=== Records shown ===

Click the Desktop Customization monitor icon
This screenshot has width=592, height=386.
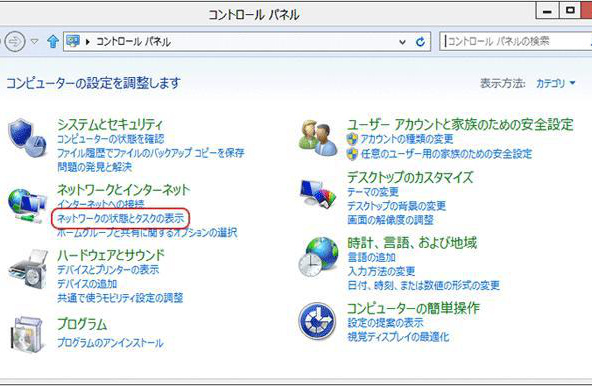tap(318, 193)
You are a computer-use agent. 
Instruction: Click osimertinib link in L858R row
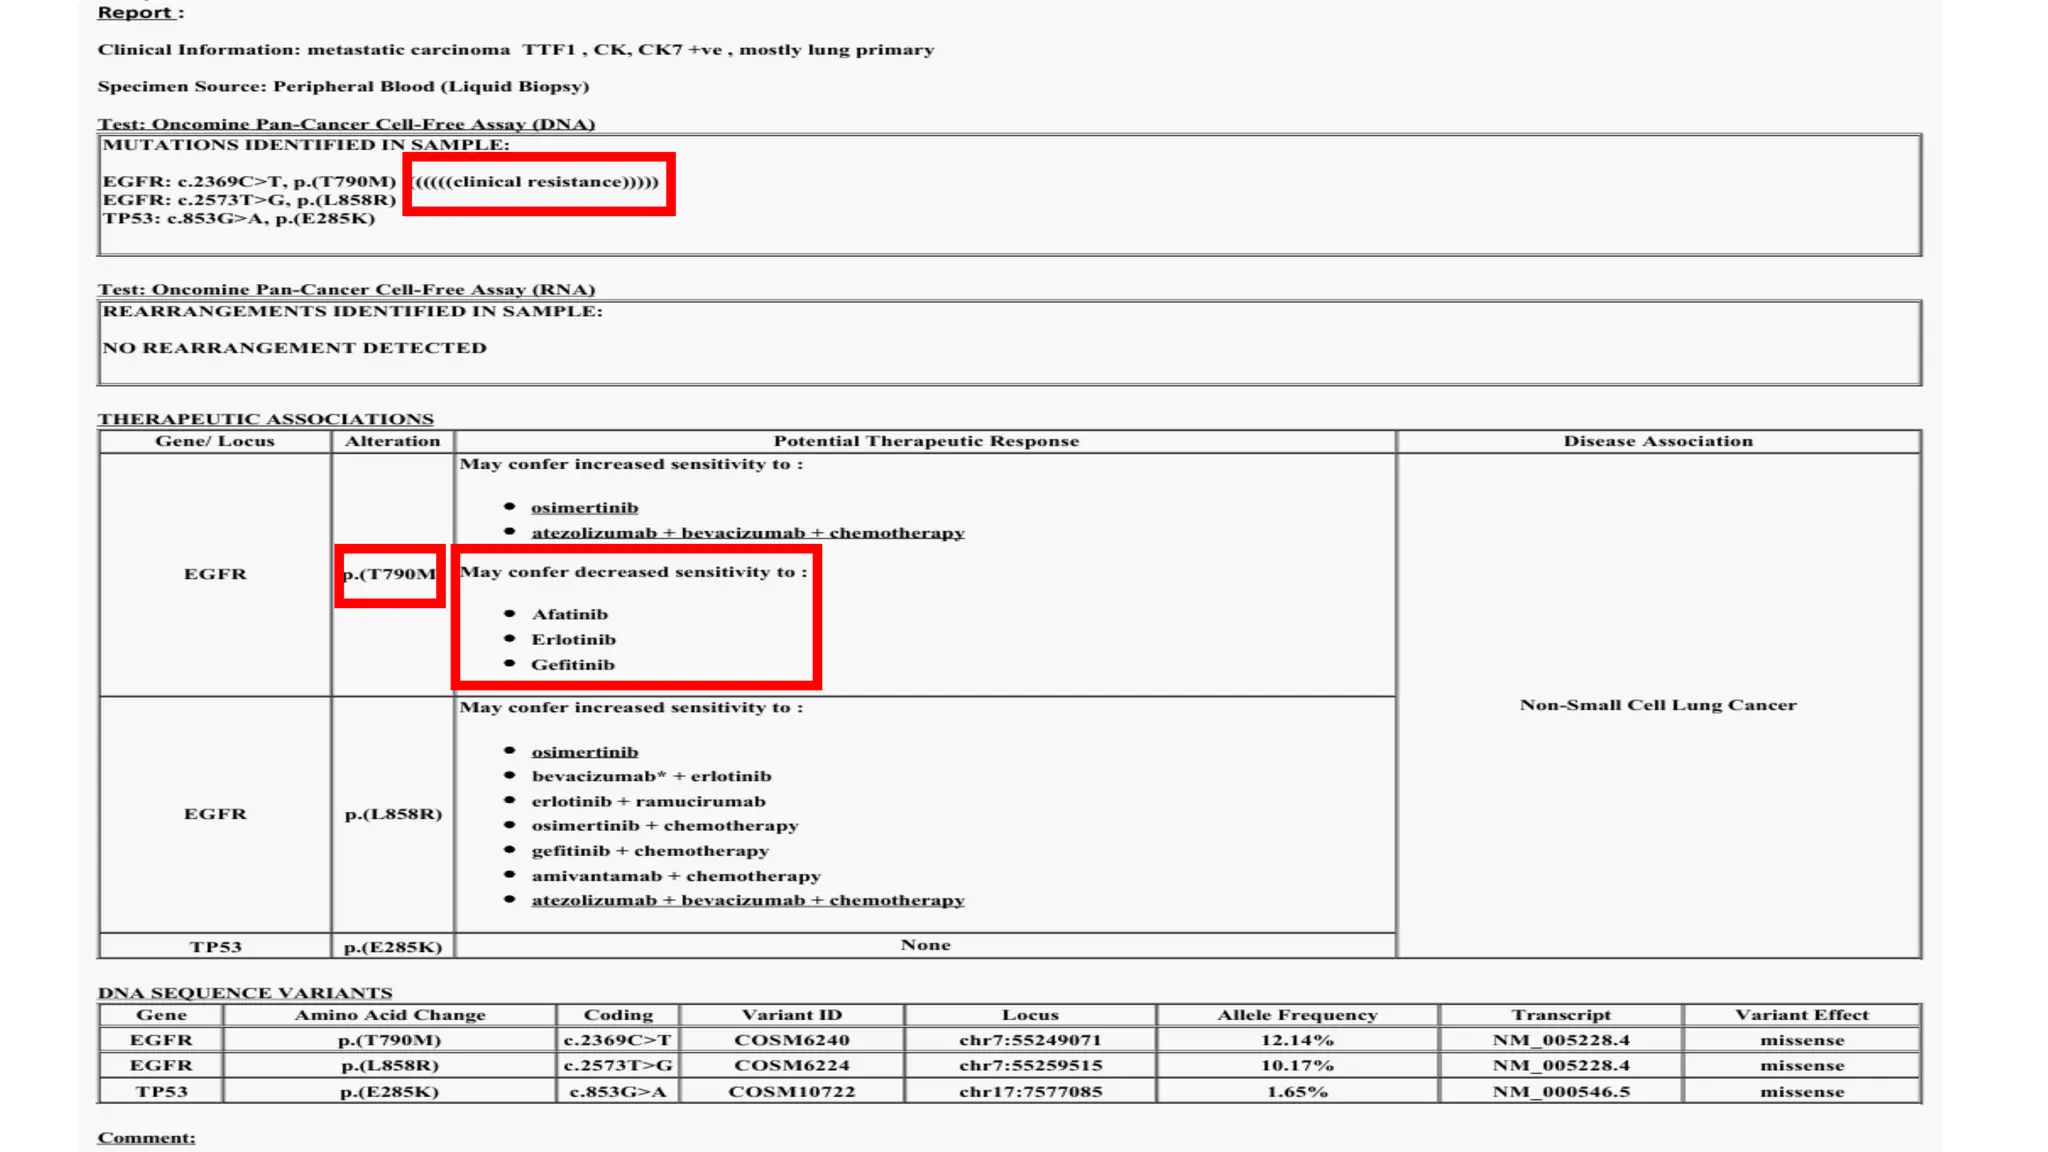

===

» Short task:
Please pick out each line of the listing above that contains the word "Click", and copy those lines unchanged.

» Finished answer:
Click the Desktop Customization monitor icon
Instruction: Click osimertinib link in L858R row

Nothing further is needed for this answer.